Without proper configuration of the stormwater drain lines and, more importantly, of critical junctions and major inlet and outlet points, planned development and preventive maintenance work is not possible. Also of concern is the citing of instances of repairs carried out by unscrupulous contractors, probably abetted by supervising officials, where they are known to merely plaster the damaged arch top and place a flat RCC slab on top of it to give an appearance of repair/replacement. To overcome this problem, the RCC modular components to be designed should be amenable to periodic inspection.
If only 22 damaged stretches of the current drain line need as much as Rs. 3000 crores, we can be excused for inferring that the damage is serious and that major expansion and renovation cannot brook delay. The work calls for large investment and could be quite invasive of public convenience. Fund availability is reported to be the problem. Funding through multi-lateral agencies and/or through issue of bonds are within reach and, therefore, it is political will and cooperation among succeeding political dispositions of government that is the problem.

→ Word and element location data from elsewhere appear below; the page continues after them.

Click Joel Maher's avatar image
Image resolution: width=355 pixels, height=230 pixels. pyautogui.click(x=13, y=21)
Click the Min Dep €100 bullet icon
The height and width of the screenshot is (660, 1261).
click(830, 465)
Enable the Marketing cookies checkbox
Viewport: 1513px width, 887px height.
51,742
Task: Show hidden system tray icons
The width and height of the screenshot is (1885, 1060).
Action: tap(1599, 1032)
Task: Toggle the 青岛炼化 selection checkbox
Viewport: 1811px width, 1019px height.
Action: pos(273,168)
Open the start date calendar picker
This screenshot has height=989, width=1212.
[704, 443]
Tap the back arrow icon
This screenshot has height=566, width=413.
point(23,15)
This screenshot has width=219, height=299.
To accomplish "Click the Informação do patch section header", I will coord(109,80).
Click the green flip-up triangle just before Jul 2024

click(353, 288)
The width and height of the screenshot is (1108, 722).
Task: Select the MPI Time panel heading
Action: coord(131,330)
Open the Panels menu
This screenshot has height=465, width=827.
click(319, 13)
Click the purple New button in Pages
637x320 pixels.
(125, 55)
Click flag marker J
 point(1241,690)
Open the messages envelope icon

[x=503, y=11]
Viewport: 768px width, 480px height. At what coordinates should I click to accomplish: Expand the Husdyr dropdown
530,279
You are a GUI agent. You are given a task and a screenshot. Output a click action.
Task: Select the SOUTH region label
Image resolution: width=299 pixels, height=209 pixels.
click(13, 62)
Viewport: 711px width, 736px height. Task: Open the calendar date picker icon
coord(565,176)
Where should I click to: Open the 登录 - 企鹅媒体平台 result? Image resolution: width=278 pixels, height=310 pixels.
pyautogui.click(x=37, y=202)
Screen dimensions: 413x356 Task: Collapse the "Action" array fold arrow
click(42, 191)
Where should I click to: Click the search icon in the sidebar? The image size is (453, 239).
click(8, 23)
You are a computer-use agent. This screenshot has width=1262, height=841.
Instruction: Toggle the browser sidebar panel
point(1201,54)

Unlike the old times when open soil was of a much higher proportion to paved areas in the city, today the emergence of large buildings and paved areas leaves very little surface area for flood water to seep down, causing it to swell above. Fortunately, in Chennai there are still large open areas to allow rainwater to percolate into the soil. However, indiscriminate constructions and settlements, sometimes with official connivance, in areas covered by lake, ponds and river-sides create artificial flooding. Stormwater management ponds are recommended to be artificially created in cities as a flood control measure. We have abandoned even our natural stormwater ponds. Settlements occupying water-holding areas must be reversed and the original water-containing bodies restored with proper dredging.
A holistic and systemic approach is needed to control flood situations. It is not just the extent of drain network and coverage that is critical but also the strategic location of collection points and identification of canals and rivers as outlets into the sea or to other natural water bodies or artificially created stormwater management ponds. The outlet canals and rivers may need large scale desilting to be able to convey the stormwater into the sea. Several methods are used in cities elsewhere in the world, to cope with large downpour. Simple, cost-effective practices have been adopted to reduce the load on the drain system. Open areas and rain gardens allow stormwater to seep directly into the earth. Permeable pavements in driveways, parking lots and pedestrian walks allow stormwater to infiltrate into the ground. Stormwater pipelines are designed “to be leaky” to support groundwater recharge. Infiltration chambers within the system enable buried pipes to hold back stormwater and release it into the ground. All this calls for seeking knowledge on how similar problems are solved in advanced countries through technology and innovative practices.
A basic question remains. If 800 km of stormwater drain was meant for a population of about 5,00,000 including allowance for a growing population and expanding city over a future 20-30 years, how is 1894 km enough for a population of 9,00,000 spread today over 426 square km and not overlooking future growth? In 2010-11, the Ministry of Urban Development surveyed stormwater drains in the country and found average coverage was below 50 per cent – a level, according to the Ministry, that called for “immediate action for improvement”. Revamping the stormwater drains in Chennai could be a major undertaking, stretching over more than a single electoral term. This task should be tackled at the earliest by successive governments rising above political differences.